This was a required textbook for a course, otherwise I can’t imagine myself paying for an analytical look at The Matrix.

The first third of Clover’s book is pretty good as he reviews a short history of turn-of-the-millennium media recognizing the transition from looking “into” a world to looking “around” a world. It’s A Wonderful Life give us a look at any small town in America in 1948, but The Godfather just three decades later is a specific world unknown to it’s viewers. How much more The Matrix when the characters literally inhabit a constructed world that disassembles throughout the series?

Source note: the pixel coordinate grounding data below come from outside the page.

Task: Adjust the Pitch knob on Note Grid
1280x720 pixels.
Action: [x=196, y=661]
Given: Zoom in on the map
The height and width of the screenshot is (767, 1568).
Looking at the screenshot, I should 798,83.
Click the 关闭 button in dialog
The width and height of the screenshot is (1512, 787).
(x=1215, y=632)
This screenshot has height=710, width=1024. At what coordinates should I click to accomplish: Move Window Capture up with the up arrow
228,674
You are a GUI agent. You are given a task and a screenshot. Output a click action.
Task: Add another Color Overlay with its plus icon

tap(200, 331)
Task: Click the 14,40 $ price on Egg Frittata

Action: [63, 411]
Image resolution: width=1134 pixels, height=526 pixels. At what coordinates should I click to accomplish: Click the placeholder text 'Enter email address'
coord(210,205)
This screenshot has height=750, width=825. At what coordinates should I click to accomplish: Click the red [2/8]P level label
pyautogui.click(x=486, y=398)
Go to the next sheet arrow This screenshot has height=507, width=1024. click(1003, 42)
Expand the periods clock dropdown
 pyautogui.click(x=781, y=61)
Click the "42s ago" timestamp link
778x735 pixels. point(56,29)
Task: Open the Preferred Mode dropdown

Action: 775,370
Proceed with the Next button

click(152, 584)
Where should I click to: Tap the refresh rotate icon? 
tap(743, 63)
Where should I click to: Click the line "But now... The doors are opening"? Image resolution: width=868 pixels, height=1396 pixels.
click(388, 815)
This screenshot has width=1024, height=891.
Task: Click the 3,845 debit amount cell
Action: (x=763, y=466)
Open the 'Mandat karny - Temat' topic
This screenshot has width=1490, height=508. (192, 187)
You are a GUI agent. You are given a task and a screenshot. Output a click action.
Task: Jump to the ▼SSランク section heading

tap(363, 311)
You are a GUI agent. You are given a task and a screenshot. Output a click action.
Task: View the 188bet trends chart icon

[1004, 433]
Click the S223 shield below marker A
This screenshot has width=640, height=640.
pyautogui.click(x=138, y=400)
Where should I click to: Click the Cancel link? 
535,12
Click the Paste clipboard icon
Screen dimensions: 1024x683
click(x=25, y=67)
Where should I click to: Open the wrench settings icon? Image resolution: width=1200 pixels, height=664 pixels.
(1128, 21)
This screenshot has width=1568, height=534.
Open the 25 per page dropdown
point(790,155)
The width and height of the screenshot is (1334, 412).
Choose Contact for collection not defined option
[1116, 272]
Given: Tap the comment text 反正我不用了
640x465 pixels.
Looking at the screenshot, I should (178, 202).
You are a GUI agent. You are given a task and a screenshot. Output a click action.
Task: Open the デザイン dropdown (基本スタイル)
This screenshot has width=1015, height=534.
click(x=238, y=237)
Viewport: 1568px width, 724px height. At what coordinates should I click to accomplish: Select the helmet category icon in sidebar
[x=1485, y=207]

The second third of the book gets bogged down in an attempt to review the solipsistic references of the film, which culminates in the final third entirely embracing the idea that the movie is Marxist in worldview. (MATRIX = MARX IT, as Clover argues as a high school paper might) A single paragraph dismisses the Christian references (Neo is “my savior, man”, dead and resurrected, the foretold hero) as a “misfortune”—seemingly as much for the fact that it’s difficult to reconcile a single hero to Marxist ideology as for the whiteness of the main cast member. (Keanu is born in Lebanon to a English mother and Chinese-Hawaiian-Portuguese father. Reducing him to skin tone seems to miss the point of his casting.)

The Matrix is infamous for the Wachowskis slipping in as many references to modern philosophy as possible. To focus on one as the answer is to play directly to their desire. The philosophy smorgasbord is the message. It’s McLuhan all the way down.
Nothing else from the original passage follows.